The Manhattan didn't change all that much.  It tastes more integrated, but there's another variable I introduced by using an infused liquor: infused liquors change flavor subtly over time because of the particles remaining in them; gin stays the same because it's distilled after infusion.  So the change to the Manhattan could be owed in large part to the coffee flavor settling in.  Some of it is the vanilla from the wood, though, I believe.

The gimlet, the gimlet is a whole nother thing.  Conventional wisdom is that gin is the best spirit to use in a barrel-aged cocktail because it's an unaged spirit - the rye whiskey had already been aged, already picked up wood flavor, so how much more can you add in a few weeks or months?  Whereas with gin (or vodka, theoretically, or unaged tequila or rum, or cachaca) you're adding a flavor gin wouldn't usually have.  The gimlet tastes ... not like a gimlet.  I don't know how to explain.  The lime is certainly recognizably there.  It's a very very well-balanced cocktail.  It just ... tastes like something other than a gimlet.  It tastes like a barrel-aged gimlet.  I'm sorry, that's not helpful at all!  But it's the case nevertheless.  I'm resisting certain descriptors like "smooth" because I think I just associate them with the wood, and I'm not positive they're meaningful here.

But I was interested by the effect on the gin.  Certainly the juniper is less pronounced.  The botanicals from the gin now intermingle with the flavors from the wood.  So to follow up, I aged gin - not a cocktail - in the same barrel.  But the only gin I had a full bottle of was an infused gin - infused with rhubarb.  Well, so be it: barrel-aged rhubarb gin.  That's what's on the far right.

It's good.  But it tastes nothing like gin.  If you gave it to me blind I don't think I would even guess gin, and if I didn't know about the barrel-aging trend, gin wouldn't even be in my first five guesses.  For one thing, there's a huge amount of tartness.  Some of that may be from the gimlet barrel - and let me note for my own future reference, the gimlet barrel is the one by the television, the Manhattan barrel is on the bookcase, because this certainly makes a difference and I certainly will forget - and some of it may be from the rhubarb.  I don't know.  

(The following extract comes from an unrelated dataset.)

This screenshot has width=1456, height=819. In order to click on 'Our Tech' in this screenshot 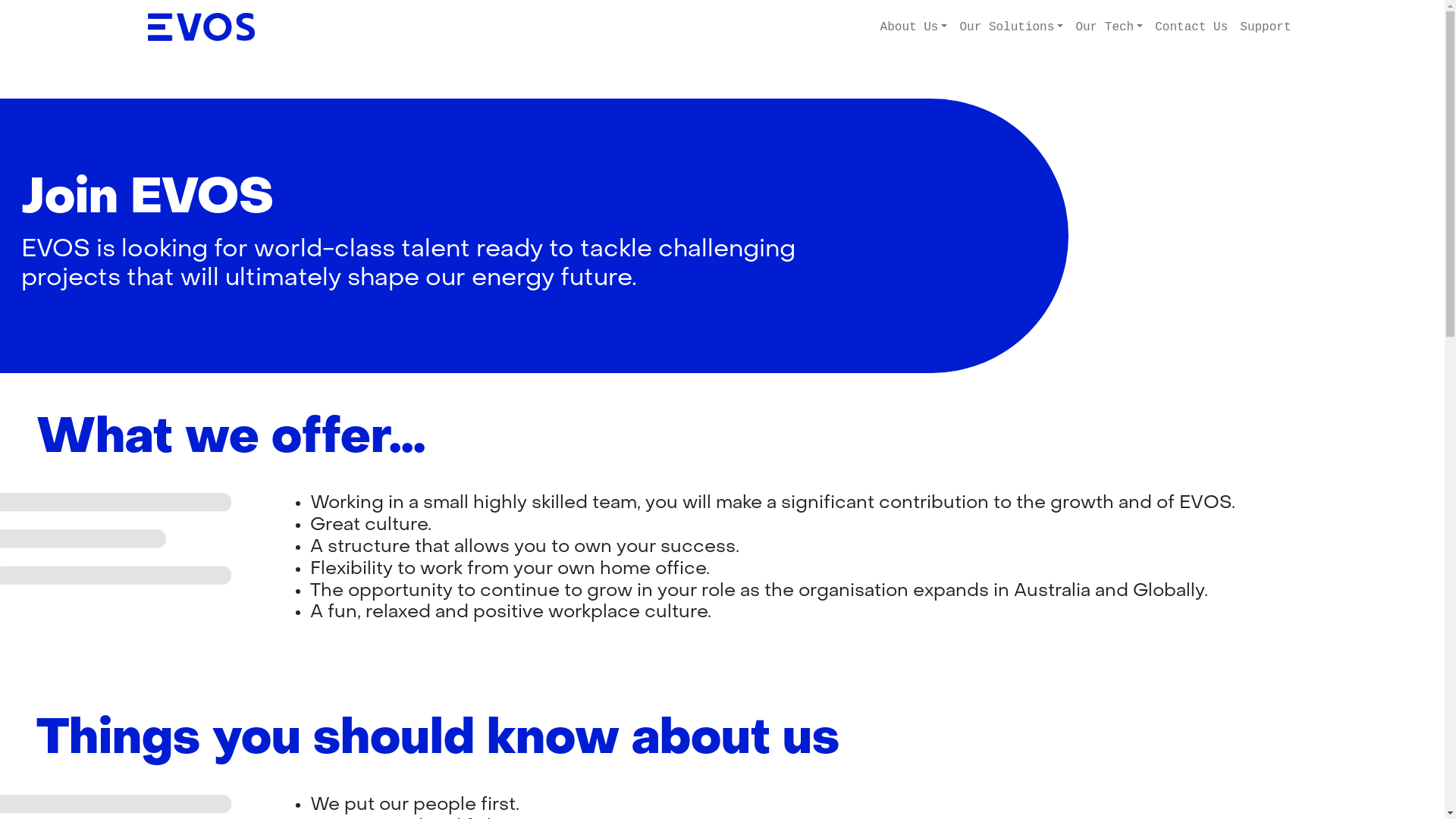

I wasn't sure what to think of the barrel-aged rhubarb gin at first.  What do you do with a gin that no longer recognizably tastes like gin?  So I made a Negroni.  Gin, Campari, sweet vermouth.  NOW it made sense.  NOW it came together.  This was a recognizable Negroni, a good Negroni.  I'm sure it helps that rhubarb is a botanical often used in potable bitters - I don't know for sure if it's used in Campari, but it's used in enough other Italian bitters that I imagine it probably is.

Haven't decided what to age next.  The barrels are filled with water - you always want to keep your barrels filled with SOMEthing, or they can dry out (especially in the current climate) and lose their seal.  Bitters are a possibility, or nocino.  A mojito maybe.

1 comment:

  1. My vote is for bitters but my body reacts unfavorably to walnuts so I am biased. I'm so happy to see your thoughts about this as it's something I really would like to try in the near future.

    One quibble. From my understanding gin is infused during the distillation process. I suppose some gins are infused prior, but for the most part I believe gins are usually infused as the vapors pass through the basket during distillation.

    I think a version of the Negroni would make for a good aged cocktail but perhaps working towards that with your own aged bitters is where you're going.